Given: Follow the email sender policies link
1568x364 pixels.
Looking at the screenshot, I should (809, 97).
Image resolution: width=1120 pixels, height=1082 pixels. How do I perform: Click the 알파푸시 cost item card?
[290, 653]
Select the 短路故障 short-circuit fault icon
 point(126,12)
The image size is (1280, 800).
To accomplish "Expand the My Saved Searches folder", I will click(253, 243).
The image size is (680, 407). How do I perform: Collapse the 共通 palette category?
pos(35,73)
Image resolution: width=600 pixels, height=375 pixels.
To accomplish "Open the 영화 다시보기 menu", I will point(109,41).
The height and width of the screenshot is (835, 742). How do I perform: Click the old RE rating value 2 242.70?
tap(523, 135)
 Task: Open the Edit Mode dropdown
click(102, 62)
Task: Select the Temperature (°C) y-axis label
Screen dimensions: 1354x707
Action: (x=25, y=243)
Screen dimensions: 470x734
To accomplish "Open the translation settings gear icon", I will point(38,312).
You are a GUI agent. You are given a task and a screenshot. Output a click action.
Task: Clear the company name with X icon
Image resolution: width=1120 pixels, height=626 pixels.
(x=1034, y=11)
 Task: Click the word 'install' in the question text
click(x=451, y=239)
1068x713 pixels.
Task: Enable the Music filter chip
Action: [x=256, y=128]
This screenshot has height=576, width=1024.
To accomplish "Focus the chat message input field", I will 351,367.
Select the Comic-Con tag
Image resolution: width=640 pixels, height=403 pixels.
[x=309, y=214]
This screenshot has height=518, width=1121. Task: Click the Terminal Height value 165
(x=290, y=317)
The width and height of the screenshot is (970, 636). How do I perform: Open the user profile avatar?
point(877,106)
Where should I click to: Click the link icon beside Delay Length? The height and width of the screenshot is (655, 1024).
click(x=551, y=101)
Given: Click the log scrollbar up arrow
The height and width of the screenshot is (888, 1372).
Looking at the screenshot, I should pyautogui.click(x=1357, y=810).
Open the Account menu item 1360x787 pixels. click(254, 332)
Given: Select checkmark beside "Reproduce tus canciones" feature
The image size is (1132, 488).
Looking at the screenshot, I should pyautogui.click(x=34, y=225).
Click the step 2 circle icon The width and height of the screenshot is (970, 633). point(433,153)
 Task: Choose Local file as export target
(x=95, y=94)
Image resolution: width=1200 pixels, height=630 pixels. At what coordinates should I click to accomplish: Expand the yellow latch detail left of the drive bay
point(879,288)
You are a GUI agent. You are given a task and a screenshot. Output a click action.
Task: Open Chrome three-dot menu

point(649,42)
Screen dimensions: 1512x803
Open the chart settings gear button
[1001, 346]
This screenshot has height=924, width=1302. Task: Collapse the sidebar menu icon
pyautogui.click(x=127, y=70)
################
- What the task asks
Keep to the lines from the one containing "Click the step" to the end of the entries above, and retype them exactly.

- Task result
Click the step 2 circle icon The width and height of the screenshot is (970, 633). point(433,153)
 Task: Choose Local file as export target
(x=95, y=94)
Image resolution: width=1200 pixels, height=630 pixels. At what coordinates should I click to accomplish: Expand the yellow latch detail left of the drive bay
point(879,288)
You are a GUI agent. You are given a task and a screenshot. Output a click action.
Task: Open Chrome three-dot menu

point(649,42)
Screen dimensions: 1512x803
Open the chart settings gear button
[1001, 346]
This screenshot has height=924, width=1302. Task: Collapse the sidebar menu icon
pyautogui.click(x=127, y=70)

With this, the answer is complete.